Further impacting coal domestically is the growing saturation of renewable generating capacity fuelled by generous tax policy that encourages solar and wind investment. Offshore, a strong dollar against world currencies has made US coal exports less competitive relative to other coal supplying regions.

US government policies have also played an outsized role in the dramatic change we see in the outlook for domestic coal. Beginning with the Mercury and Air Toxics Standards (MATS) for power plants in 2011, regulations have contributed to the loss of at least 33 GW of coal generating capacity in addition to more expected to be retired this year. For example, the administration’s Clean Power Plan, designed to reduce carbon dioxide emissions from coal-fired power plants, is expected to double the capacity already lost to fuel switching and prior regulations, while triggering double digit increases in wholesale electricity costs and adding US$216 billion to the nation’s utility bill by 2030.

Other rules aimed at coal production could render a substantial amount of US coal reserves inaccessible. A proposed three-year moratorium on coal produced from federal lands largely in the West will throttle production from the largest source (43%) of total domestic production. Higher royalties and fees on government coal leased at auction may follow.

The toll of these policies demonstrates the steep price of keeping coal in the ground. The US has lost about 40 000 coal mining jobs since 2011 and many tens of thousands more that coal supports throughout the supply chain – from mines and power plants to railroads and ports.
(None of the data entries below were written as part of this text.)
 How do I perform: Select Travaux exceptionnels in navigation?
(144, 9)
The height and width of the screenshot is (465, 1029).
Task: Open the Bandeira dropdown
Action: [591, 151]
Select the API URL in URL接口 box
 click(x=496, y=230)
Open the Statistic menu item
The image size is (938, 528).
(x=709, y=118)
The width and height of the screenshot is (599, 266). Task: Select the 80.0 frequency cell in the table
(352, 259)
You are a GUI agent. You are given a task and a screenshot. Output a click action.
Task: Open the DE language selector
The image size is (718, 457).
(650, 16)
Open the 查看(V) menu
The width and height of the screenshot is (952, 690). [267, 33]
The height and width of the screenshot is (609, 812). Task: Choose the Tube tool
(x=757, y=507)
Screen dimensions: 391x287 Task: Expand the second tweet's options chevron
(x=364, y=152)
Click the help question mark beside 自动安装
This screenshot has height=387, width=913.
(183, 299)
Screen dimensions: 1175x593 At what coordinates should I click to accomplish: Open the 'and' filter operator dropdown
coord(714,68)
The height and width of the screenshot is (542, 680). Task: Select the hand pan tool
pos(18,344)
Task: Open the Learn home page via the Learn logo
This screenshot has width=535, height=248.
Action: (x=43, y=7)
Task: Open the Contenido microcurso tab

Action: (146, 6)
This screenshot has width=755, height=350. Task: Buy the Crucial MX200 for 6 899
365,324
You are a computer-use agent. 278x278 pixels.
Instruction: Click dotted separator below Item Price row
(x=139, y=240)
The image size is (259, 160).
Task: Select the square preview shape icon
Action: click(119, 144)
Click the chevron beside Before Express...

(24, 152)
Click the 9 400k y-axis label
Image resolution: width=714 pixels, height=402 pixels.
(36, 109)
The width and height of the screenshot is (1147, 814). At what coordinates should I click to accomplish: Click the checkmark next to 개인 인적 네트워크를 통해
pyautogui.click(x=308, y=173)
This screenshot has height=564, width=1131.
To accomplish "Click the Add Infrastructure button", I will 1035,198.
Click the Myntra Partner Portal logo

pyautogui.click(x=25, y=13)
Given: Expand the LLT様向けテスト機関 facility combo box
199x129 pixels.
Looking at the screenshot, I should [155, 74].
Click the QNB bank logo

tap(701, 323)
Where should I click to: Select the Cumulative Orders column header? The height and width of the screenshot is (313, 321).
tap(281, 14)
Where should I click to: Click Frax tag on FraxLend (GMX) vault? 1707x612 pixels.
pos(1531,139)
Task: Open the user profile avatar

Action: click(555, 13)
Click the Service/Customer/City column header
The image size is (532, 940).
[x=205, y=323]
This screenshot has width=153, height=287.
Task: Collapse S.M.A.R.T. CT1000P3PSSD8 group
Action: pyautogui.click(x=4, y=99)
Fortunately, the effects of policy, like the effects of market forces, are not immutable. A presidential election year in the US offers our industry, its employees and its varied allies the opportunity to vote in a government with a more balanced energy policy and hopefully see out many of the damaging policies from this government.

Change may well be coming in the marketplace, too. The commodity cycle that didn’t stop at the top will not stop at the bottom either. Global demand for coal is likely to pick up next year, albeit at a gradual pace initially with more rapid growth in the years thereafter. World Bank President Jim Yong Kim reminded member country representatives last month that the bank expects “a marked increase of coal consumption” in coming decades.

Elsewhere we see sustainable improvements for domestic coal. The introduction of new safety technologies and practices helped US coal mining achieve a record safety year in 2015. Companies that adopt the National Mining Association’s own CORESafety™ initiative, wholly or in part, can document improved safety performance that results from following the programme’s best practices.

Similarly, the environmental performance of our industry continues to improve. Our fleet average reduction of conventional pollutants per unit of electricity – 90% since the 1970s – rivals the achievement of any industry. By 2019, the US coal-fired power industry will have invested more than US$126 billion in emission reductions, leaving a fleet that is more efficient and cleaner than ever before.

Our commitment to high-efficiency, low-emissions (HELE) technologies remains a more rational and sustainable solution for addressing climate change concerns than an approach based on ending coal’s use. Missing from this strategy, we believe, is an effective approach for addressing either the environmental issues of affluent nations or the pressing economic concerns of emerging countries seeking their rightful place among rich ones.

So, for 2016, the forecast for US coal is for continuing showers, heavy at times, with possible sun in the near future.